Según fuentes rabínicas, había otra característica sobresaliente de esta fiesta que, como la costumbre de llevar agua de Siloam, ya existía en el tiempo de Jesús. Esta ceremonia empezaba después de concluir el día 15 de Tisri, es decir, en la noche del día 16 (el segundo día de la fiesta), y continuaba durante las cinco noches siguientes. Los preparativos se hacían en el atrio de las mujeres, donde había cuatro enormes candelabros de oro, cada uno de ellos con cuatro tazones de oro. Cuatro jóvenes de ascendencia sacerdotal subían por escaleras con grandes cántaros de aceite para llenar los dieciséis tazones. Las vestiduras viejas de los sacerdotes se usaban de mechas para las lámparas. Ciertos escritores judíos dicen que estas lámparas emitían una luz brillante que podía verse desde una distancia considerable y que iluminaba los patios de las casas de Jerusalén. Algunos hombres, entre ellos algunos ancianos, danzaban con antorchas llameantes en sus manos y cantaban alabanzas, acompañados de instrumentos musicales.

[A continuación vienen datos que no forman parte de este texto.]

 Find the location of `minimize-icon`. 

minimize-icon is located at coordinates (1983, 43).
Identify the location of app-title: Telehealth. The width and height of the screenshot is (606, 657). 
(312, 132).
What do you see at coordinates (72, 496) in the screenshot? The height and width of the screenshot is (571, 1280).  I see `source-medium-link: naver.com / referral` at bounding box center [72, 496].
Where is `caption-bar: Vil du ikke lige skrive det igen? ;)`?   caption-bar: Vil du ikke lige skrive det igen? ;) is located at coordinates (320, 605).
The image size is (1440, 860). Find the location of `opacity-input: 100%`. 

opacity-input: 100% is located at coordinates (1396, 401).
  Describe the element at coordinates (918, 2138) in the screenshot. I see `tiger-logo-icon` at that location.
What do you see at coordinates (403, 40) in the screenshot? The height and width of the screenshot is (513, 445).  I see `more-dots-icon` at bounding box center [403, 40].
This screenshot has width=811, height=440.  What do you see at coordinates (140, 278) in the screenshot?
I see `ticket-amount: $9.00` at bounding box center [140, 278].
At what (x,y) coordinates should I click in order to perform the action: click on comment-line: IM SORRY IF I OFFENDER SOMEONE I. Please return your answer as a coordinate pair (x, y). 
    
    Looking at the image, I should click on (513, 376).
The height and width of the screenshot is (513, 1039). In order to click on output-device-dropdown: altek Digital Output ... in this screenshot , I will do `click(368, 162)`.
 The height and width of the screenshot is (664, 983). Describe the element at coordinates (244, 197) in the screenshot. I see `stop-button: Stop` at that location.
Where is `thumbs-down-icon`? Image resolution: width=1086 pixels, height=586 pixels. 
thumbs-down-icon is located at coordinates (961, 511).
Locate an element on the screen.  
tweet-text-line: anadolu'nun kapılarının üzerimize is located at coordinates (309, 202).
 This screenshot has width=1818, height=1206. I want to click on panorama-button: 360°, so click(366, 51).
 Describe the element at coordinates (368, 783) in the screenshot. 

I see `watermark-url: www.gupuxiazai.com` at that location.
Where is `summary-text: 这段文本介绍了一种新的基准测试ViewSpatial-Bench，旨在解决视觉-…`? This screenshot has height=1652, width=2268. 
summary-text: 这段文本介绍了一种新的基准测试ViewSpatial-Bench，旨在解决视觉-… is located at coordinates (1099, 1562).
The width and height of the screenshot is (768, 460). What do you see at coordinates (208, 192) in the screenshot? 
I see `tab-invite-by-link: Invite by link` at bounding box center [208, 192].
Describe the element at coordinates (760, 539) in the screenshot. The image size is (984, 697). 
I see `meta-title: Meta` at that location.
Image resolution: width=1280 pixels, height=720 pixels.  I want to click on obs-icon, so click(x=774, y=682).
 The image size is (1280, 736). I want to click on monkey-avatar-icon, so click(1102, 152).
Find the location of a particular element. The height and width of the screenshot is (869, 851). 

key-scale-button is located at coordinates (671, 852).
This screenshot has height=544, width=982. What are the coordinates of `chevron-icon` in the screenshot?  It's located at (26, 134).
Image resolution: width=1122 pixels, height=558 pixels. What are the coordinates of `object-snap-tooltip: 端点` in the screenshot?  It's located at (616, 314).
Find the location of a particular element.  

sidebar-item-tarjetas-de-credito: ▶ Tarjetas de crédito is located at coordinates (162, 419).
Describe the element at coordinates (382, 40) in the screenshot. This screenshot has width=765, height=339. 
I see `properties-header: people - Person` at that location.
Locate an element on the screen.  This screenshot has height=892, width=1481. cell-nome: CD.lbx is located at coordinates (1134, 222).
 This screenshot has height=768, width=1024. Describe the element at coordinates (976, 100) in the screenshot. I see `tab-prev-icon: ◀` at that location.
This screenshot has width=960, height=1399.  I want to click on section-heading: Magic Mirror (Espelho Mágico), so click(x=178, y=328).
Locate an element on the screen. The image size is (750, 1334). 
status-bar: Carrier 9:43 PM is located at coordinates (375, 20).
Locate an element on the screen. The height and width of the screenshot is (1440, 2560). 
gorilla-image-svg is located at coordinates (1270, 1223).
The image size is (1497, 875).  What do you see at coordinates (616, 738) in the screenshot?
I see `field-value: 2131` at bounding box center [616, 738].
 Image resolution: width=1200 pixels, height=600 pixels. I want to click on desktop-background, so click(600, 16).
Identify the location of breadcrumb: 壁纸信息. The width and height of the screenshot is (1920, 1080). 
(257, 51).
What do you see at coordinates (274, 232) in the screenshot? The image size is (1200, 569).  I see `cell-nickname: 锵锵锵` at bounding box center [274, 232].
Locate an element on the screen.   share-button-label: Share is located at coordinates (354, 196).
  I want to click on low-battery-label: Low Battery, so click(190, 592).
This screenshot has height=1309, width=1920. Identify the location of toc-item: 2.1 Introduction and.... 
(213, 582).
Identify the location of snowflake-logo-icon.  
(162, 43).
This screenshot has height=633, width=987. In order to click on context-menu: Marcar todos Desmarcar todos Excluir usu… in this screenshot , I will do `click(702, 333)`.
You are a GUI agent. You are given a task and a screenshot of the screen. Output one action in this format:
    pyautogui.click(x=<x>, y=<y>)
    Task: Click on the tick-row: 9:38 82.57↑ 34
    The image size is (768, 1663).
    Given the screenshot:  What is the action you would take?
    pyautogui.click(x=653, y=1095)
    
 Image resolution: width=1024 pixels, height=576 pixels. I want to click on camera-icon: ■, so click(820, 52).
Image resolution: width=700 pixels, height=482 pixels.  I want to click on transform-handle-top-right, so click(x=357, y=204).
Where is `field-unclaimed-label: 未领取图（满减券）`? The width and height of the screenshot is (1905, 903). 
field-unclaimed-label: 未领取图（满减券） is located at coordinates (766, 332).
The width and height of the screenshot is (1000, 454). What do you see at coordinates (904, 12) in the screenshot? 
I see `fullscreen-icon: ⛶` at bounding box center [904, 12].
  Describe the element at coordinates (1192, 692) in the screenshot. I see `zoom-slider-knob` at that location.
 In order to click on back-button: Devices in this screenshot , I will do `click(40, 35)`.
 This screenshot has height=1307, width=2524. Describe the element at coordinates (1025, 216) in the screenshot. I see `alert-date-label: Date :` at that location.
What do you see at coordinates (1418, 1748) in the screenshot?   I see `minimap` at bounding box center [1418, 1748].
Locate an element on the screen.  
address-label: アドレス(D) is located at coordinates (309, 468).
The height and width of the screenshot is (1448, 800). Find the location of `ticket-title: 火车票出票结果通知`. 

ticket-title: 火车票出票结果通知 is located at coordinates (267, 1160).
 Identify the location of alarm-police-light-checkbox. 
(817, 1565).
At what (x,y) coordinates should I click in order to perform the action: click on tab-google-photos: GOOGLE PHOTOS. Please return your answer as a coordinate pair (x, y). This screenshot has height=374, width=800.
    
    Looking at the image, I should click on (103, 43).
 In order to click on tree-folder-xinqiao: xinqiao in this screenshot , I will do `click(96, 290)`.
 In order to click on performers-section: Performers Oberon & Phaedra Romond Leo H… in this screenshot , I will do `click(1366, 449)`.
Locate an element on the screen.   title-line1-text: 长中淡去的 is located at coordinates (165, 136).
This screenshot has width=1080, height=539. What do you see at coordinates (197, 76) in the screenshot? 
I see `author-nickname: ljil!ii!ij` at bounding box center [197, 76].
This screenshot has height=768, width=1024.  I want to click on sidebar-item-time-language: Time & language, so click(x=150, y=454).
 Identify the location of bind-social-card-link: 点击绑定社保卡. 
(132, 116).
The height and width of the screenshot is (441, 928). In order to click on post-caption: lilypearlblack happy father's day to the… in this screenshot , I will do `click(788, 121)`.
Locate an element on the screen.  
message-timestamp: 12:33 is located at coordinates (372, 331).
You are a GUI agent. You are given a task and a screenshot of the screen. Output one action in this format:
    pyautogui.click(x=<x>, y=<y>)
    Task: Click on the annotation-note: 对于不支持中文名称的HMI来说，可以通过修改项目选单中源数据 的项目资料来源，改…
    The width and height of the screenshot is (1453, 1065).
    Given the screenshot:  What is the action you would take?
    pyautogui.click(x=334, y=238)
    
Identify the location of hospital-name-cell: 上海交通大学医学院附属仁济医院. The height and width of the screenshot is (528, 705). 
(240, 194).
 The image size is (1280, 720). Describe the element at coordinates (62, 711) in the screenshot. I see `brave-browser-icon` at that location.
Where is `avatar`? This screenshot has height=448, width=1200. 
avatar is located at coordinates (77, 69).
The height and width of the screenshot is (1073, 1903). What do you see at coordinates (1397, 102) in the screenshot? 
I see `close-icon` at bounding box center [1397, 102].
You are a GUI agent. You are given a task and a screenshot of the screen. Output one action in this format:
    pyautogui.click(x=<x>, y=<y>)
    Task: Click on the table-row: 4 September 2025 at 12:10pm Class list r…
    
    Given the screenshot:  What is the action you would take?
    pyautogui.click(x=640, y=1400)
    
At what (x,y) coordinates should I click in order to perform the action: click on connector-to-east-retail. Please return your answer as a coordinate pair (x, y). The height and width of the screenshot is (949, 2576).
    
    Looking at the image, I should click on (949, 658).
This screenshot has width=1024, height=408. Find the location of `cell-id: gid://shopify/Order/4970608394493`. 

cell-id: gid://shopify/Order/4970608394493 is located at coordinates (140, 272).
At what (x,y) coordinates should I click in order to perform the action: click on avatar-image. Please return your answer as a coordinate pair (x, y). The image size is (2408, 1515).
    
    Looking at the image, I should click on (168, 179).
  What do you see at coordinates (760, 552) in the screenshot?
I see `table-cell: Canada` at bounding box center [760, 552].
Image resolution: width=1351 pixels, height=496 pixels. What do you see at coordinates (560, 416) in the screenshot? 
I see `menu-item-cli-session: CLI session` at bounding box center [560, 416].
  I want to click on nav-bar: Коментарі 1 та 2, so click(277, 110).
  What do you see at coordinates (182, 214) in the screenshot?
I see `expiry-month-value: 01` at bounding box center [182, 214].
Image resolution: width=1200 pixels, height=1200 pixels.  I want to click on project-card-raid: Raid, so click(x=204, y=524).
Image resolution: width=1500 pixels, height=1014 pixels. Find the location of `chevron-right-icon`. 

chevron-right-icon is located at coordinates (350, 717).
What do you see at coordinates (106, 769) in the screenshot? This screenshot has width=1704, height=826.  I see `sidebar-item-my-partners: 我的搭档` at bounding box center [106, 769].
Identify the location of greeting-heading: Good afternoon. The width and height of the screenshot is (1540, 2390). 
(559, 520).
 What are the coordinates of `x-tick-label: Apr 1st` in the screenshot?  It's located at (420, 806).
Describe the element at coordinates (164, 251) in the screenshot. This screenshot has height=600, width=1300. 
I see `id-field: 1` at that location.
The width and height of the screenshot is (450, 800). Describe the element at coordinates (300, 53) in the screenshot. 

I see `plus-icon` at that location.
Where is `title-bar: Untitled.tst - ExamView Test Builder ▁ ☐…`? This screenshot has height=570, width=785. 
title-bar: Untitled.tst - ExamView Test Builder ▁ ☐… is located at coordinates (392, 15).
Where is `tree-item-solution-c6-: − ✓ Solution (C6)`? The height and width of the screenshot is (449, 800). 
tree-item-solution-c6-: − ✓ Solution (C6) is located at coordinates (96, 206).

Un dato interesante en relación con la fiesta de las cabañas es que cuando Jeroboam se separó de Rehoboam, el hijo de Salomón, y se hizo rey de las diez tribus norteñas, instituyó una festividad (en el octavo mes, no en el séptimo) en imitación de la fiesta de las cabañas con el fin, al parecer, de alejar de Jerusalén a las diez tribus. Pero, como era de esperar, los sacrificios se ofrecían a los becerros de oro que, en contra del mandamiento de Jehová, había hecho erigir. (1Re 12:31-33.)
Probablemente Jesús haya hecho alusión al significado espiritual de la fiesta de las cabañas y quizás a la ceremonia con el agua de Siloam cuando “en el último día, el gran día de la fiesta, estando de pie, exclamó: ‘Si alguien tiene sed, venga a mí y beba. El que pone fe en mí, así como ha dicho la Escritura: “De su parte más interior fluirán corrientes de agua viva”’”. (Jn 7:37, 38.) Asimismo, es posible que poco después haya hecho referencia a la iluminación de Jerusalén con las lámparas y antorchas que había en el recinto del templo durante la fiesta, cuando dijo a los judíos: “Yo soy la luz del mundo. El que me sigue, de ninguna manera andará en oscuridad, sino que poseerá la luz de la vida”. (Jn 8:12.) Tras su conversación con los judíos, puede que Jesús relacionara Siloam con la fiesta y su iluminación cuando se encontró con un hombre que había nacido ciego. Después de declarar a sus discípulos: “Luz soy del mundo”, escupió en la tierra e hizo barro con la saliva, y puso el barro sobre los ojos del hombre y le dijo: “Ve a lavarte en el estanque de Siloam”. (Jn 9:1-7.)
El que la gente ondeara palmas en el transcurso de esta fiesta recuerda en cierto modo a las multitudes que aclamaron a Jesús ondeando palmas al tiempo de su entrada en Jerusalén poco antes de su muerte, si bien este gesto multitudinario no coincidió con la celebración de la fiesta de las cabañas, sino poco antes de la Pascua. (Jn 12:12, 13.) Se registra una situación parecida en la visión que tuvo el apóstol Juan de los 144.000 esclavos de Dios sellados en la frente: “Después de estas cosas vi, y, ¡miren!, una gran muchedumbre, que ningún hombre podía contar, de todas las naciones y tribus y pueblos y lenguas, de pie delante del trono y delante del Cordero, vestidos de largas ropas blancas; y había ramas de palmera en sus manos. Y siguen clamando con voz fuerte, y dicen: ‘La salvación se la debemos a nuestro Dios, que está sentado en el trono, y al Cordero’”. (Rev 7:1-10.)
Ciertamente, la fiesta de las cabañas era una conclusión muy apropiada del año agrícola y del ciclo de las fiestas anuales. Todo lo que tenía que ver con ella emanaba alegría, la copiosa bendición de Jehová, refrigerio y vida.